*** Opening of EXERCISE MATERIALS ***

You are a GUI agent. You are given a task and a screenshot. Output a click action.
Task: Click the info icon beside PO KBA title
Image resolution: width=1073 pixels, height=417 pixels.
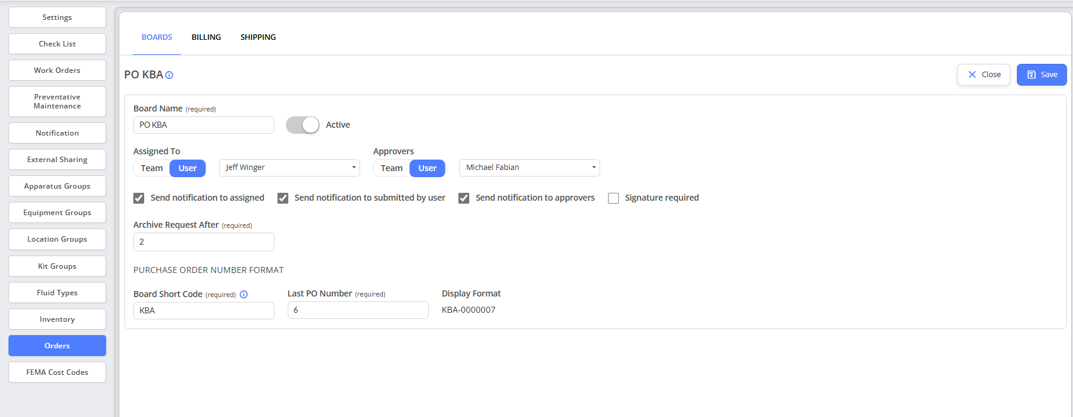(x=169, y=75)
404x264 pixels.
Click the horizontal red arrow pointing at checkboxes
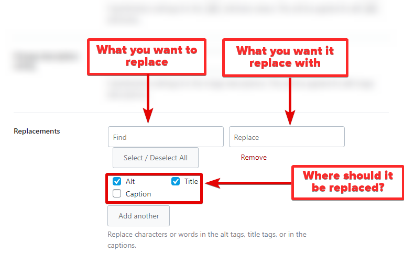tap(246, 183)
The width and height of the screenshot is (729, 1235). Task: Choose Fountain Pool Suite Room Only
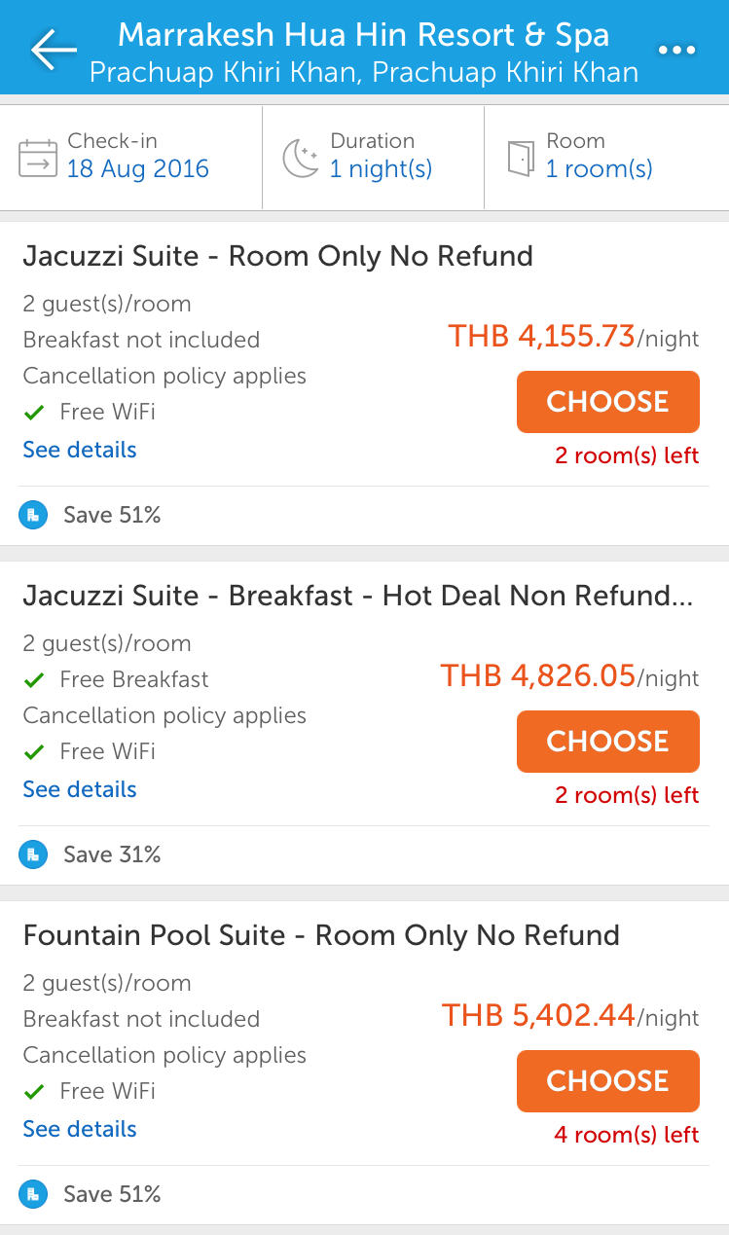tap(607, 1081)
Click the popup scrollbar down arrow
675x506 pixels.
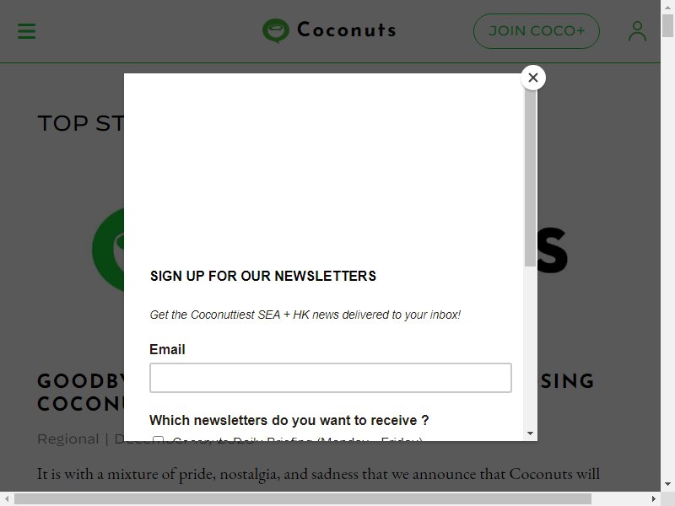531,433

*** Close of EXERCISE MATERIALS ***

■ ASSIGNMENT ■
Without the pictures, write out the lines from the beginning of the entries through the line with "404x264 pixels.".

■ SOLUTION ■
You are a GUI agent. You are given a task and a screenshot. Output a click action.
Task: Click the info icon beside PO KBA title
Image resolution: width=1073 pixels, height=417 pixels.
(x=169, y=75)
404x264 pixels.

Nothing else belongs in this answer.